#### DATA RECORDS ####

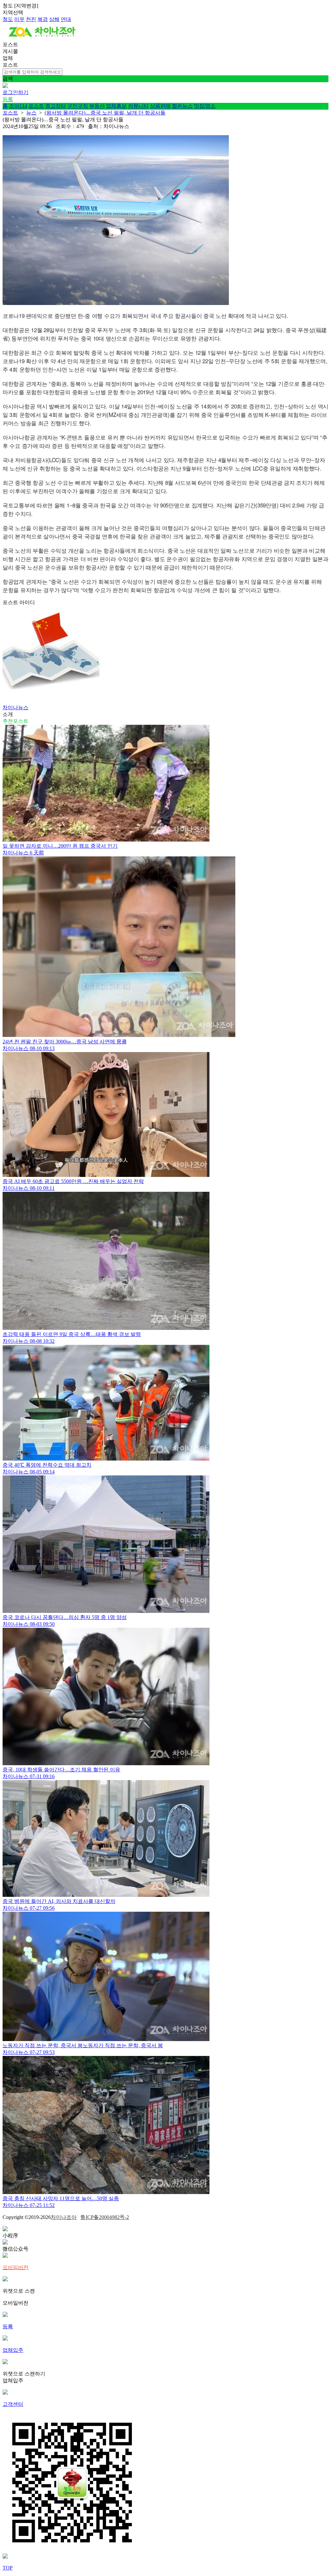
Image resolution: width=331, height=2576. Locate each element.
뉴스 (31, 112)
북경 (42, 19)
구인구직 (77, 106)
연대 (66, 19)
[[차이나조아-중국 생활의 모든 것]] (42, 38)
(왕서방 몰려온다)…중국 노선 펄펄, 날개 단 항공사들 (105, 112)
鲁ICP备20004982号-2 (104, 2217)
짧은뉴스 (182, 106)
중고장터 (55, 106)
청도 (8, 19)
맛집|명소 (205, 106)
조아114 (18, 106)
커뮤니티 (138, 106)
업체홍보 (116, 106)
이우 (19, 19)
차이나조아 (64, 2217)
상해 (54, 19)
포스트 (36, 106)
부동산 (97, 106)
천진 (31, 19)
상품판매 (160, 106)
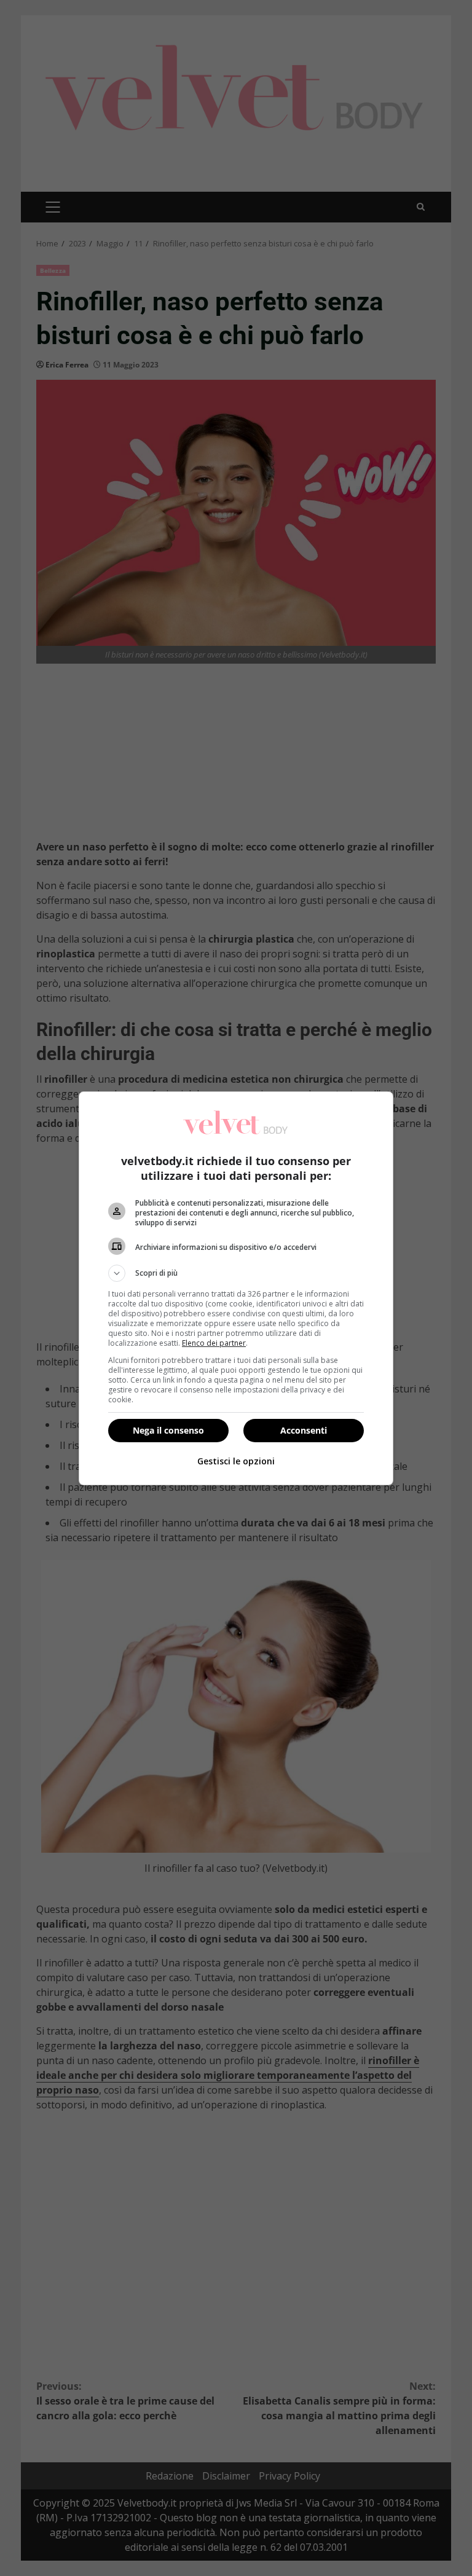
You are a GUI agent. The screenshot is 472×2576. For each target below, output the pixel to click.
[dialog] (236, 1288)
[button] (236, 1273)
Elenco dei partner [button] (214, 1343)
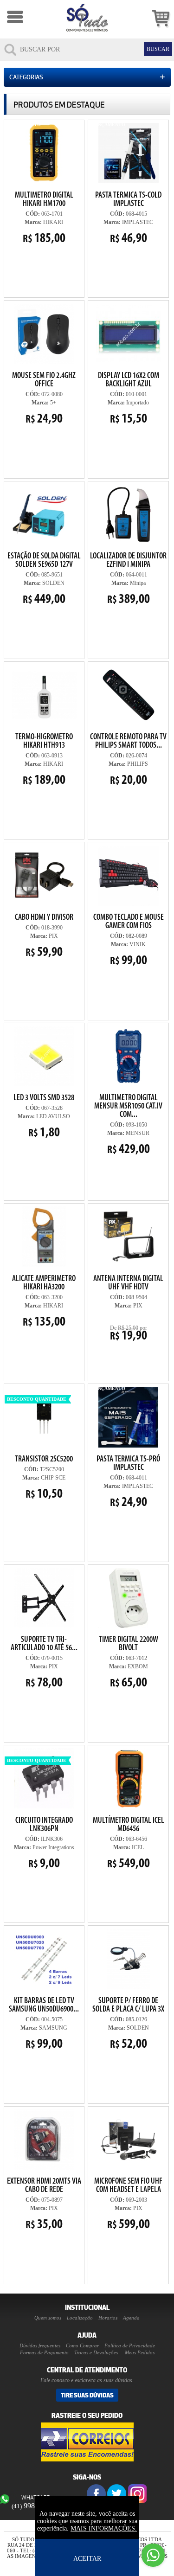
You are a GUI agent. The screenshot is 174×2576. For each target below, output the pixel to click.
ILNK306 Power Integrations (40, 1809)
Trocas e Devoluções (96, 2352)
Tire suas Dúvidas (87, 2395)
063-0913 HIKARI (44, 760)
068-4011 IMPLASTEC (126, 1447)
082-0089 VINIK (127, 906)
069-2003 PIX (128, 2204)
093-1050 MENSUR (127, 1090)
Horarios (107, 2317)
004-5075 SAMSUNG (44, 2024)
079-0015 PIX (44, 1663)
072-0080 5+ (44, 399)
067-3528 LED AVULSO (43, 1117)
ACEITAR (87, 2558)
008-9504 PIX (128, 1309)
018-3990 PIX (44, 936)
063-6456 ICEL (128, 1844)
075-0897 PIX (44, 2204)
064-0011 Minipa (128, 579)
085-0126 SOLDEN (128, 1989)
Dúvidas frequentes (39, 2345)
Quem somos (47, 2317)
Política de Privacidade (129, 2345)
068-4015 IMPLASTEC (126, 183)
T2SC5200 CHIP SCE (40, 1443)
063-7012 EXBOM (128, 1663)
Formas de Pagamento (44, 2352)
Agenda (131, 2317)
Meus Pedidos (140, 2352)
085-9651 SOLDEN (44, 544)
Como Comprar (82, 2345)
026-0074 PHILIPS (128, 725)
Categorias (87, 76)
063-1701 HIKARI (40, 183)
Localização (80, 2317)
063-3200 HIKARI (44, 1302)
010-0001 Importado (125, 364)
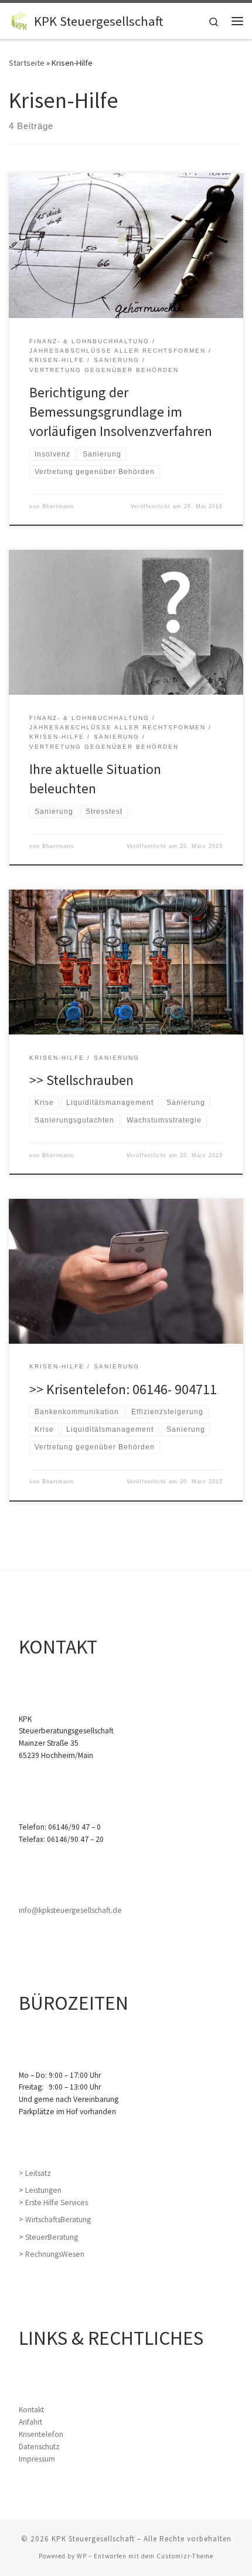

####

◆ **TASK PROMPT**
Supply the number of lines above that contain the word "output", and nothing else.

◆ **TASK SOLUTION**
2